## [What is being asked]
In the forum thread about downtown hotel rooms below, copy the passage between "I have not included" and "point for OKC.", inclusive, character for character.

## [Excerpted passage]
I undated the article in the first post of this thread to show that there are now 2,770 built hotel rooms in 16 hotels in the downtown area, with 563 under construction, 1,184 proposed for a total of 4,517 rooms in 25 hotels.

Reminder that until 1999 we only had one hotel in all of downtown, the Sheraton.

----------


## shawnw

What are the boundaries you're using?  Strictly downtown or are you including for example the 4 on the other side of 235 from Bricktown?

----------


## Pete

> What are the boundaries you're using?  Strictly downtown or are you including for example the 4 on the other side of 235 from Bricktown?


Anything in the "core".

I have not included the hotels on Reno east of I-235.

----------


## Urbanized

> ...Reminder that until 1999 we only had one hotel in all of downtown, the Sheraton.


And Im not even sure it was a Sheridan at that point. It lost its Sheridan flag at one point due to not being kept modern, was a Westin for a bit and spent a few years in the nineties as an off-brand Medallion. Definitely a low point for OKC.

----------


## Urbanized

Also, just want to make a point about hotels. For the most part OKC locals are unaware of the visitor industry in OKC, don’t understand how much leisure travel and business/conference travel we now see here, or think “that’s not anything that benefits me...” or dislike rubbing elbows with visitors in their favorite haunts, districts, bars, stores.

The fact of the matter is that those 4500 rooms have a huge economic impact on a city that relies almost completely on sales tax to provide City services to citizens. I’d go so far as to say those rooms might have more direct economic impact to the City of Oklahoma City than a company bringing 4500 jobs to our city.

## [Data]
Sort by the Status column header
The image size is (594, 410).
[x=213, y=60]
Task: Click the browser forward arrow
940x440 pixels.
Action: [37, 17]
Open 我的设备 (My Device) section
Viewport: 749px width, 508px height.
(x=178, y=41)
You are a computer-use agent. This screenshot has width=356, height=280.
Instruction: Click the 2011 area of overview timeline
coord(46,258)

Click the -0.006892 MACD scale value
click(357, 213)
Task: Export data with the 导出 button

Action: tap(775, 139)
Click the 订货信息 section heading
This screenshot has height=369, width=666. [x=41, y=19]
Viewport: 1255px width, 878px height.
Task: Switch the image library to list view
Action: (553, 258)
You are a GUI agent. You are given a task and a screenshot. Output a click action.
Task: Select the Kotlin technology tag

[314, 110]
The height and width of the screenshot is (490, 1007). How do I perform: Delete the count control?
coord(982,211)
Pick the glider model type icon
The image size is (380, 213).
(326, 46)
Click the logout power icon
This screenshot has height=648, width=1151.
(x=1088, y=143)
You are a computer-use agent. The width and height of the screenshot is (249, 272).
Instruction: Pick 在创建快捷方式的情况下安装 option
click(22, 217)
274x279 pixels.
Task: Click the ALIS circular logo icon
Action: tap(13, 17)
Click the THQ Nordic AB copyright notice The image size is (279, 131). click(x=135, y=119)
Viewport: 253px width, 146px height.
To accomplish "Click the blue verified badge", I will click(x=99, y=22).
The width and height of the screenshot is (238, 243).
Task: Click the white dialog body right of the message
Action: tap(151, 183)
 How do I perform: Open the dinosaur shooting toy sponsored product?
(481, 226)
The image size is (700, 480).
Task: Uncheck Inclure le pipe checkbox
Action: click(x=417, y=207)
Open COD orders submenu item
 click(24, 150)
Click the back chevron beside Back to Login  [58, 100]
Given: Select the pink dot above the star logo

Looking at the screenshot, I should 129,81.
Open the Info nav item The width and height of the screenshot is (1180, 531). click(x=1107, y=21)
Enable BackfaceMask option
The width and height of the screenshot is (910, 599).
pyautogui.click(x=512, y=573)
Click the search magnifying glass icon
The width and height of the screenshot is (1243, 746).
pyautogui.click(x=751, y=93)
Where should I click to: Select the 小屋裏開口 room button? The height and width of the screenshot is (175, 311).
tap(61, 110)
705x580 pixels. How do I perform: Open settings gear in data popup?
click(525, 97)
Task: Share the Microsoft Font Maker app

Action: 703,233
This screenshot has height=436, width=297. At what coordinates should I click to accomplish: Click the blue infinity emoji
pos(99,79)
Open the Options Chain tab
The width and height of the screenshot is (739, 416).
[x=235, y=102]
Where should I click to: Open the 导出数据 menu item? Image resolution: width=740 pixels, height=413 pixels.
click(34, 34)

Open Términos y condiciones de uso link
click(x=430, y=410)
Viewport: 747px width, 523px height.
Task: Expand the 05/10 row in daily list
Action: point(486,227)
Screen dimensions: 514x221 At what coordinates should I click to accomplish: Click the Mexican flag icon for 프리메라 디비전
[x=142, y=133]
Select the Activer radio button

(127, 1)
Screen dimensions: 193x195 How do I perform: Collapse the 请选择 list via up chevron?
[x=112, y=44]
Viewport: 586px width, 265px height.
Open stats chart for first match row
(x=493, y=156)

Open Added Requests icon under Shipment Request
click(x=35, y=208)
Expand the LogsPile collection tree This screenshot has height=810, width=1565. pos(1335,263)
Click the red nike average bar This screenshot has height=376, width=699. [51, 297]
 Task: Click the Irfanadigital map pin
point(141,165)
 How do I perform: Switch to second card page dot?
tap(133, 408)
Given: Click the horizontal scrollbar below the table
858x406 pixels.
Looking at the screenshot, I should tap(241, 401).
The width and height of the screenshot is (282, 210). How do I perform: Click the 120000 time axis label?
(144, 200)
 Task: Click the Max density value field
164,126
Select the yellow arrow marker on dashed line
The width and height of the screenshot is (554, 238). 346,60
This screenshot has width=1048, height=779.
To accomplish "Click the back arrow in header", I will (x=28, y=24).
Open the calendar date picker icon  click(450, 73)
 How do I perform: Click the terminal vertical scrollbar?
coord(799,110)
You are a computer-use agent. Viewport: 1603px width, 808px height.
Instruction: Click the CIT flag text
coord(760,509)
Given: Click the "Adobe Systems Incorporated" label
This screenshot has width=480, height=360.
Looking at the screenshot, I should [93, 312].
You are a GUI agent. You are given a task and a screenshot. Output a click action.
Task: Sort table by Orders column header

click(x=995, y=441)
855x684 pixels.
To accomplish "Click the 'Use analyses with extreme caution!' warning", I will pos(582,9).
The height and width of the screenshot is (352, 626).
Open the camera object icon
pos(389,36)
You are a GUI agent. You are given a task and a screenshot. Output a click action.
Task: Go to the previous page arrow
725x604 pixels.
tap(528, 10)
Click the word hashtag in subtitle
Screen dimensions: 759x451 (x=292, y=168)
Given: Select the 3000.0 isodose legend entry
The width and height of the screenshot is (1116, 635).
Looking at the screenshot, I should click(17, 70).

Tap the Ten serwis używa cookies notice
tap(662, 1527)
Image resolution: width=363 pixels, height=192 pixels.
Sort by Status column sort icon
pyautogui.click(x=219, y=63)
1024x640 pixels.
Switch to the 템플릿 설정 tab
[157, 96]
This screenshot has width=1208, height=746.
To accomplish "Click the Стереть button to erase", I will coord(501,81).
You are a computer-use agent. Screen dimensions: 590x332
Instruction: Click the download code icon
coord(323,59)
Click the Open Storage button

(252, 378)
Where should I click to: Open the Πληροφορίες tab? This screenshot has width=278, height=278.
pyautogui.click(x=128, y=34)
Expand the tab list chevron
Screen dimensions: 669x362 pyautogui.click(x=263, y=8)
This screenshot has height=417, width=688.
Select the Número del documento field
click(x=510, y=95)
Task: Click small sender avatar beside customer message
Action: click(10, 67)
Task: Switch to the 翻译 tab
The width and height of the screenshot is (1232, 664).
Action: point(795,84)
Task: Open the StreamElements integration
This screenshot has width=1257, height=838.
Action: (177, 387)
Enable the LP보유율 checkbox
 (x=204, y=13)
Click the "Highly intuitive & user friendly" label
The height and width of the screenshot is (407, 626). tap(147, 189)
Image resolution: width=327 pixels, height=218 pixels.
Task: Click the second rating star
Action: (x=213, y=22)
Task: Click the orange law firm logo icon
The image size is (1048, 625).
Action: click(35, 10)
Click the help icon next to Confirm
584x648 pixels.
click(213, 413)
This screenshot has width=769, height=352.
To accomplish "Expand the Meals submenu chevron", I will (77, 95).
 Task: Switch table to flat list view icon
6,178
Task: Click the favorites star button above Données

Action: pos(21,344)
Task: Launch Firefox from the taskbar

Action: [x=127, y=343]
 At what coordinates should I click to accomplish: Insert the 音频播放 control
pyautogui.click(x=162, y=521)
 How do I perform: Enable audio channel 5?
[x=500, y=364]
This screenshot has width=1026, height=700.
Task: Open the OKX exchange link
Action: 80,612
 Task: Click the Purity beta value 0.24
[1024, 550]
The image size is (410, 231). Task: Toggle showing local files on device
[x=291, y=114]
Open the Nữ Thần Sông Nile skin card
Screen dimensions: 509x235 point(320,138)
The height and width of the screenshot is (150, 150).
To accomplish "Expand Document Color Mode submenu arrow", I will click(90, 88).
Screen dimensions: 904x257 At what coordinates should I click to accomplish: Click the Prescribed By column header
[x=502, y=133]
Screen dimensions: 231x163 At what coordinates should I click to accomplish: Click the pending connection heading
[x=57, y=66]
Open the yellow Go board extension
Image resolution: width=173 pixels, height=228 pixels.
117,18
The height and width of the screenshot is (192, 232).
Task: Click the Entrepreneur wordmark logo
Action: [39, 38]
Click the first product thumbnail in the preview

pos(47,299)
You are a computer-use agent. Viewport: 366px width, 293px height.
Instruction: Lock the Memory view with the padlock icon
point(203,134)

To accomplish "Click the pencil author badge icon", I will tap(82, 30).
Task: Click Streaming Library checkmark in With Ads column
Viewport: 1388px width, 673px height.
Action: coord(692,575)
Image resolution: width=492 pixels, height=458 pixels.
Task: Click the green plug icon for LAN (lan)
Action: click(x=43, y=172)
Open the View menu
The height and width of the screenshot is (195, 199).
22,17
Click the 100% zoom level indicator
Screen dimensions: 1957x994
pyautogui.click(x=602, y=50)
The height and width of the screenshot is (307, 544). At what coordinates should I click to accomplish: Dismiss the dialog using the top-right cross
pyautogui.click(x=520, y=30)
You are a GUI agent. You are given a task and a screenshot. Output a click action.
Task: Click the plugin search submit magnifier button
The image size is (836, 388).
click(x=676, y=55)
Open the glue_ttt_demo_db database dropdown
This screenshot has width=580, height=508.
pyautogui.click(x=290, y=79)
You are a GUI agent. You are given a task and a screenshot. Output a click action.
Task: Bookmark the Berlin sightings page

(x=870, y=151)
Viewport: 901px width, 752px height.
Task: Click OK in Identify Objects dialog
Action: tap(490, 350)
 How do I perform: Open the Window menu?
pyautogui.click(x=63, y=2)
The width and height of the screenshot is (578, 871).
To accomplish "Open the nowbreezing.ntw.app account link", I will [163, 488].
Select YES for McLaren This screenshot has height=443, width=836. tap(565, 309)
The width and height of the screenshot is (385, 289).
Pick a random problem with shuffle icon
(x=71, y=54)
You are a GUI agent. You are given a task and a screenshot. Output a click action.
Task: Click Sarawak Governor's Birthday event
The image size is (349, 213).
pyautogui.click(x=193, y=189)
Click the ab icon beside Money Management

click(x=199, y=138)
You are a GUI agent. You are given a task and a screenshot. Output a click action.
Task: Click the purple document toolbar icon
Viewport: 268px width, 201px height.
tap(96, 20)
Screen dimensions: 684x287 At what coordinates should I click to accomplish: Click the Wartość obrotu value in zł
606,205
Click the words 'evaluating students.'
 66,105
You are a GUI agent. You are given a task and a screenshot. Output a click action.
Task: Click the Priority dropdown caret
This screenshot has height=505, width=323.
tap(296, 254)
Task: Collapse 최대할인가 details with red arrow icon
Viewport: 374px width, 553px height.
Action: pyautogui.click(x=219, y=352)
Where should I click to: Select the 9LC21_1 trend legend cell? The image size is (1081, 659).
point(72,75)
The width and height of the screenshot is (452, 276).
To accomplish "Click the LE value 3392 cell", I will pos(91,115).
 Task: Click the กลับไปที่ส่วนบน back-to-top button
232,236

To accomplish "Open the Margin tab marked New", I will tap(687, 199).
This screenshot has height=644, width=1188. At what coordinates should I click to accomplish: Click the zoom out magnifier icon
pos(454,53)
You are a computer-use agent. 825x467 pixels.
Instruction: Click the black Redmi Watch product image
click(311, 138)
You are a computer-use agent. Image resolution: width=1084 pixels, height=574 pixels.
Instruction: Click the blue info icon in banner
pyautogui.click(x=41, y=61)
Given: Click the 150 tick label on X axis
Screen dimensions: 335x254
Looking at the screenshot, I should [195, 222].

## [Task solution]
I have not included the hotels on Reno east of I-235.

----------


## Urbanized

> ...Reminder that until 1999 we only had one hotel in all of downtown, the Sheraton.


And Im not even sure it was a Sheridan at that point. It lost its Sheridan flag at one point due to not being kept modern, was a Westin for a bit and spent a few years in the nineties as an off-brand Medallion. Definitely a low point for OKC.